Mr. Stoneglass talked to Ottilie of the fine qualities, as a man and a citizen, of her uncle. He certainly hoped to see him soon in the treasury department.

Colonel Bowsfield made some mention to her of his experiences while in the service of the Khedive of Egypt. Mrs. Sevenleague, who had lately returned from a career in London society, gave her an account of Browning, Swinburne, and others, and of a new American writer lately gone there, who was said to be making a great stir.

Is he as bright as the conversations in his books ? ” asked Ottilie.

“ We met him at Lady Ludgate Hill’s,” her informant said. “He talked exclusively about the weather.”

Mrs. Sevenleague also said of a leading English novelist of the younger school, “We saw a great deal of him when in lodgings in London. He was quite devoted to a young lady of our party. At one time it looked almost like an engagement.”

Ottilie could hardly believe that this was real; that it was indeed she who was listening to such talk and having such experiences. She was hearing at first hand of the very greatest personages, the figures to whom her imagination had always gone out with admiring reverence, from others who actually knew them. But she was accepting it all in a dazed way. She was forcing a forlorn interest, instead of kindling with enthusiasm. A little while ago it would not have been possible for anything to be more to her liking, but now the virtue had somehow gone out of it.

“ These wretched little human affections of ours, how engrossing they are ! ” she sighed. “ Of what possible consequence is this feeling of mine in the universe, and yet it rises up and eclipses the whole of it.”

The one person in all the world with whom she could best have enjoyed the new experience, the one who would have best caught its quaint humors, its contrasts, its fresh and typical aspects, was ruthlessly torn from her by fate. A sense of this grew so keen as to be at moments almost intolerable. It seemed that the hour of departure would never come. She looked often to see if Rosine were not in waiting with her cloak below.

Temple, planting himself squarely before her, said, “What do you do?
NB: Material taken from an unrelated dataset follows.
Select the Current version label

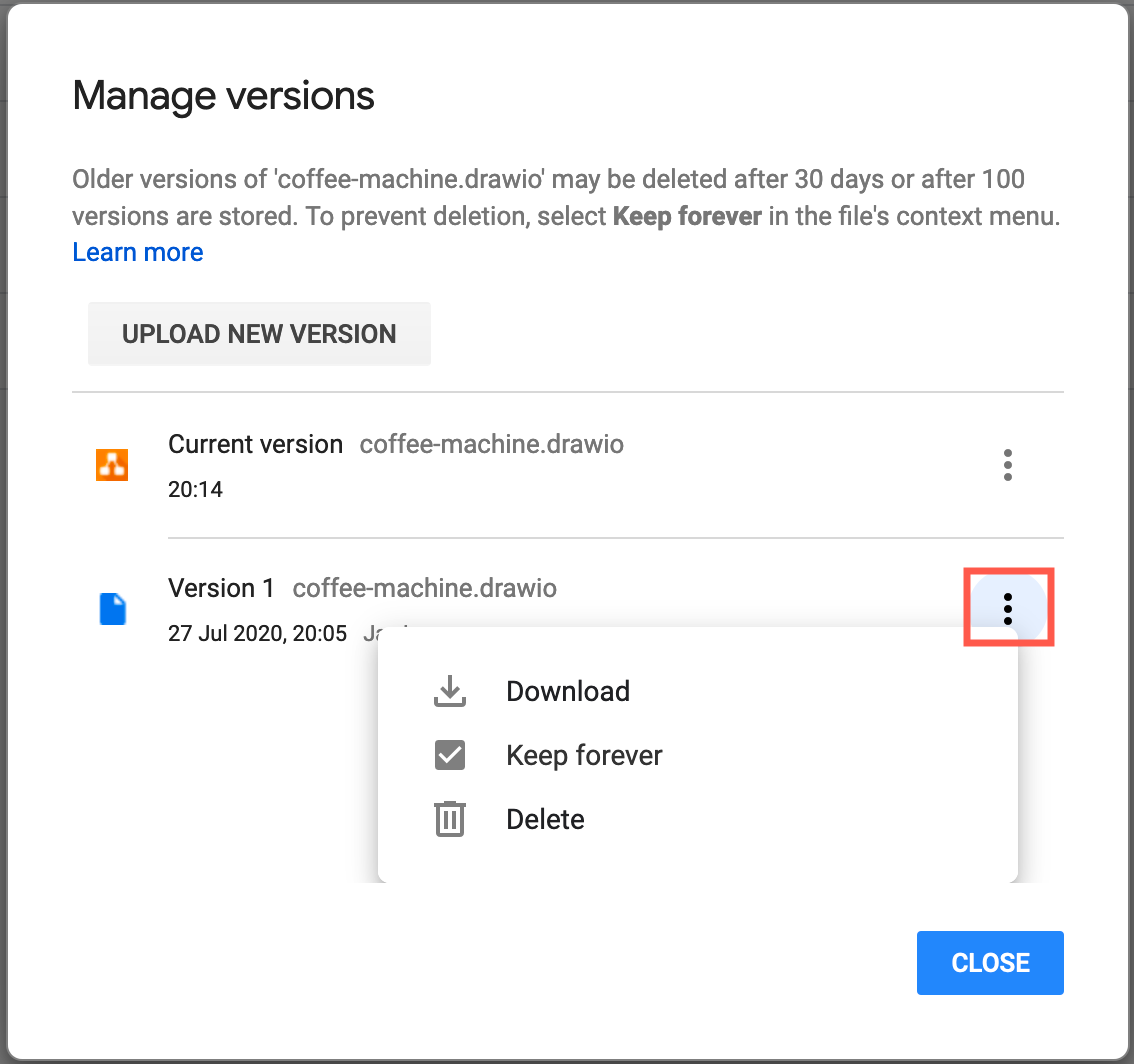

I think I have read your poems. It is always fair to ask that question at Mrs. Stoneglass’s. Everybody here is supposed to have done something of note.”

Ottilie felt her fraudulent position, in trying to pass on equal terms in a circle of such distinction, to be at length justly exposed.

“I — I only appreciate, a little,” she stammered.

But the apparent severity of the brisk little historian proved only a part of his manner, and not intended for offense. Finding that he had an excellent listener, he talked to her diffusely a long time. It was entertaining talk for the time, though exclusively relating to himself. Presently he accosted the member of the great publishing house on the subject of a proposed new volume, for which he, Temple, desired peculiarly advantageous terms. This led to a wrangle in a half-humorous way upon the mooted question of the disproportion between the profits of the publisher and the author.

“ You grind the faces of the poor,” said Temple. “ You seize the lion’s share, and put off the author, the real producer, without whom you could not exist, with a beggarly pittance.”

“ I can demonstrate to you,” said the publisher, “ that the ten per cent. received by the author really comprises the larger share of profits.” And he began in an elaborate way to demonstrate.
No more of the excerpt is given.